Over the last decade and a half, Kristine Lovatt has played for 12 rugby teams across Canada and travelling to three continents to referee games all the way up to Olympic qualifiers. An impressive feat for anyone, but especially for someone who had “literally never even heard the word rugby” before she started attending Athol Murray College of Notre Dame in 2006.
Both Lovatt and the game have grown a lot since she started playing. She had always been sporty, and the school encouraged one sport a season. When the time came to choose her spring sport in 2007, it was an easy decision.
“My options were softball and rugby,” Lovatt said. “And despite being relatively athletic, I become the most uncoordinated individual when you put any sort of object in my hand to play a sport.”
Though the highest levels of the sport were in her future, a relaxed and comfortable environment is what helped develop her love for the game. The sport season at Athol Murray was often very intense, but the start of rugby in the spring was just the opposite. She calls the difference between seasons “that feeling of taking your jeans off at the end of the day.”
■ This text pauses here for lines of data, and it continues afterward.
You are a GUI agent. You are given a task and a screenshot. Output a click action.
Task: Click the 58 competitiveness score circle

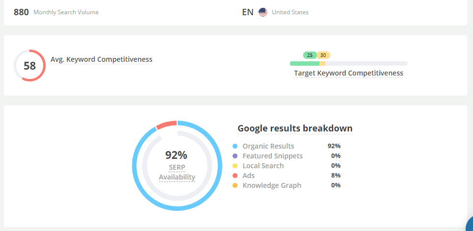pos(29,66)
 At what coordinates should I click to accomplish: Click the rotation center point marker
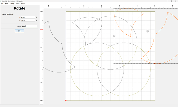pyautogui.click(x=147, y=31)
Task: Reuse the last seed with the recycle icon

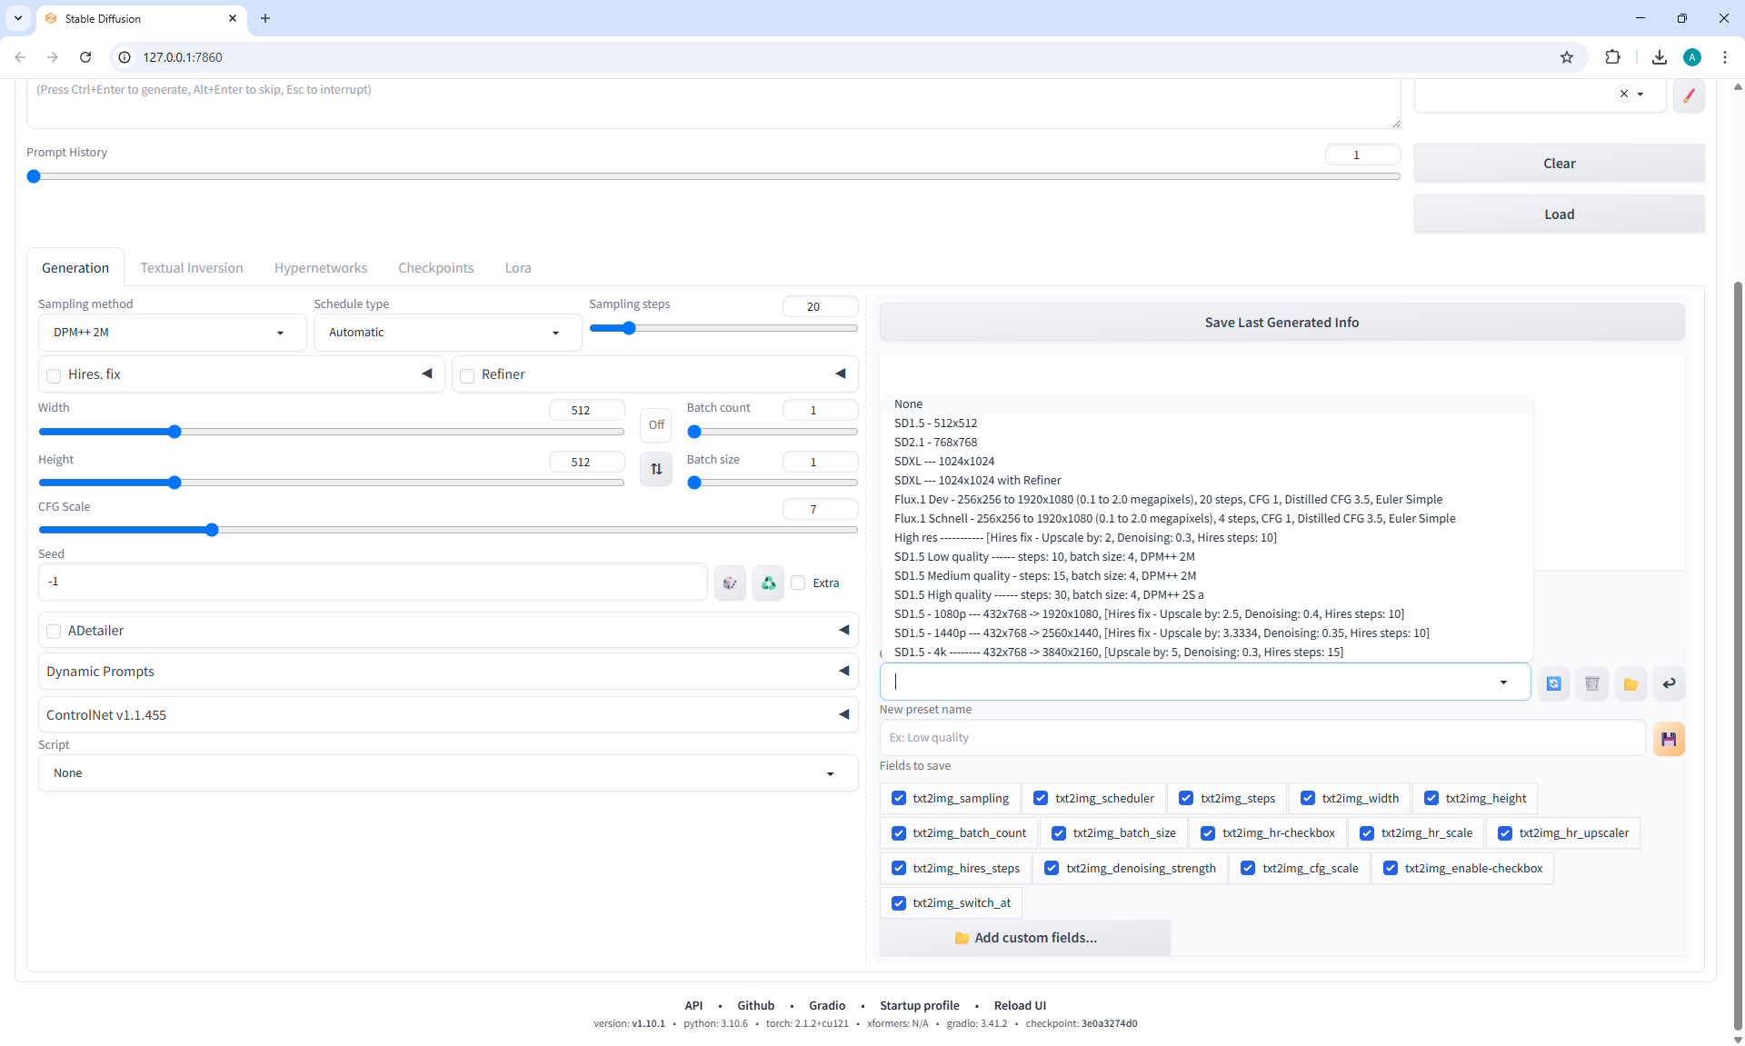Action: coord(768,583)
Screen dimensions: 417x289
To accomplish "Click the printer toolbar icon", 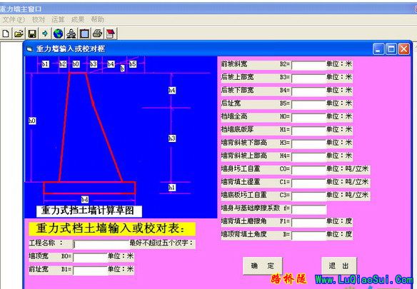I will 98,34.
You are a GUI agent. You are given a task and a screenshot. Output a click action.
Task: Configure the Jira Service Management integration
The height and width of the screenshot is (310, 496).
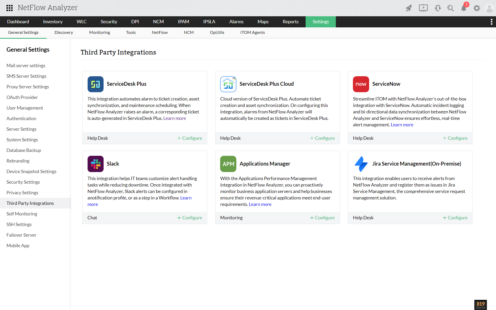point(455,218)
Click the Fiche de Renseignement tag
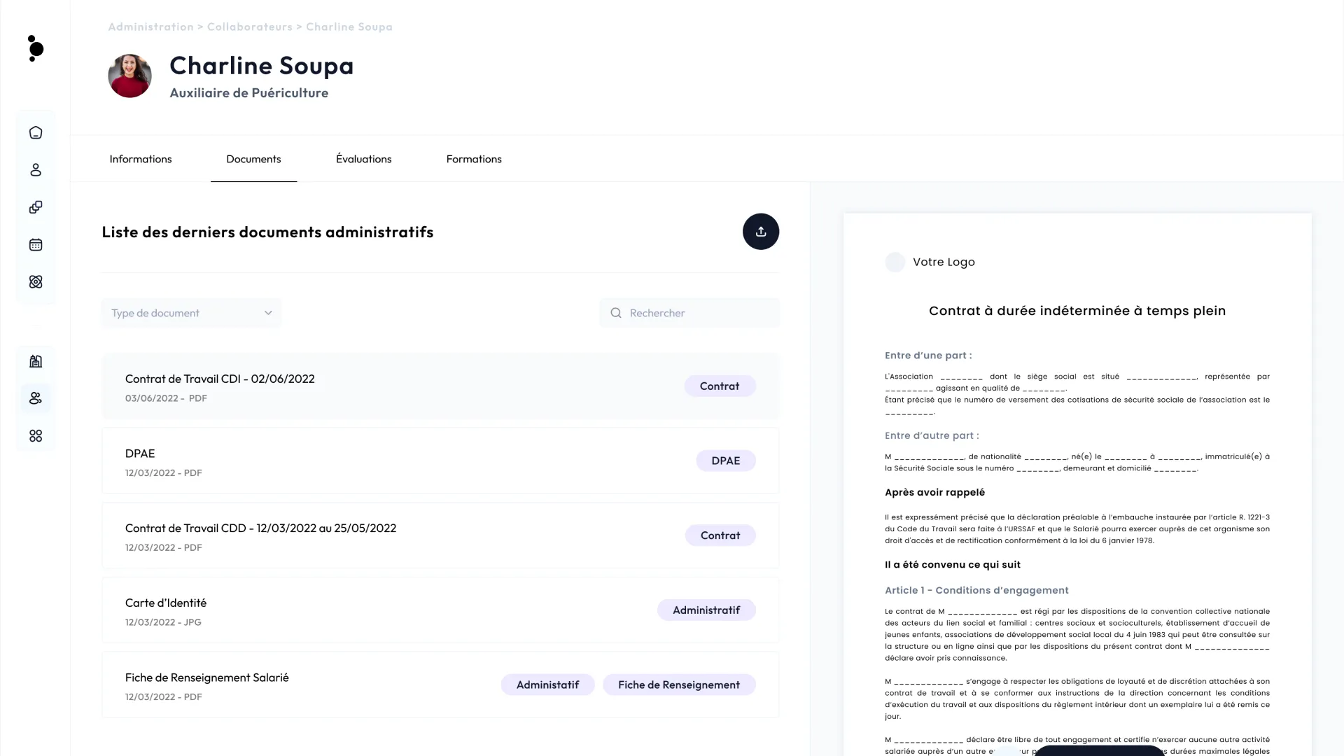The image size is (1344, 756). pos(678,685)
The environment was nurtured by her coach, Darren Beaulac. His focus on making the game fun was formative for Lovatt. “It’s pretty hard to imagine I would have stuck around in the sport in those early days had he not been creating that kind of environment,” she said.
Another major advantage for Lovatt was that she got involved in the sport as it really began to expand for women in Saskatchewan. When she was just 15, she got to play on Team Saskatchewan’s U19 team—simply because there weren’t that many girls who wanted to play. Many of her school teammates were playing for the provincial team, so there was plenty of encouragement to try out for a spot.
“I tried out for Team Sask because I could,” Lovatt said. “Most years if you showed up you could play; there were only a couple cuts. It kind of fell into my lap and I was playing a whole heck of a lot more than I thought I would be.”
She stuck with rugby—at school and at the provincial level—through high school and when she moved out to Nova Scotia to attend Acadia University. But it was the chance to make a few extra bucks (AKA: beer money) in grad school that brought her a new challenge. She took her first refereeing course through Saskatchewan Rugby in March 2017 and officiated for the first time at a boys’ high school game that spring.
She quickly learned that refereeing was an even better use of her skills and personality than playing had been. “My overall personality has fit better in this context of the game,” she said. Her years as a player helped her build a broad knowledge of the game and an understanding of the rules in context, and she says her new role is a natural fit for her organizational skills and gut feelings.
The shift from player to referee might have been unexpected, but it took off quickly for Lovatt. Within a few months of starting to officiate, she was traveling to other provinces and meeting “some of the best referees in the country.” Not only did she enjoy meeting new people, but those connections also helped her leap to the next level as a ref—by the fall of 2017, she was refereeing university-level games.
“Within six months I had already achieved what it took me 12 years to achieve as a player,” she said.
Then in 2022, things really took off—which Lovatt certainly wasn’t expecting after the pandemic had her questioning how involved she would be in rugby going forward. That year, she got the opportunity to referee the Canada Games, which led to travelling to Mexico that fall to ref at the RAN Super Sevens. Since then, she has refereed games around the world:
- South Africa, April 2023: World Rugby Development Academy
- Ottawa, July 2023: World Rugby Pacific Four Series
- Langford, August 2023: Olympic Qualifiers
- Chile, October 2023: Pan American Games
Next on the schedule is the World Rugby Sevens Challenger Series in Uruguay in March 2024, and though every new experience is exciting, it’s the people and the experience that keep stoking the fire for Lovatt.
“Rugby gave me a place in the world,” she said. “Refereeing in particular is what has…taught me that if you do things because you love them, because they matter to you and you value them, that’s going to lead to an authentic and meaningful life.”
She credits the game with helping her tolerate failure, build a strong work ethic, and balance responsibility, but most importantly to be part of a supportive community—on and off the field. After all her experiences, she wants to help others who could find their place on the field, too.
“I just want to stay involved with the game for as long as I can,” she said. “…I want to play my part in helping other people fall in love with the game.”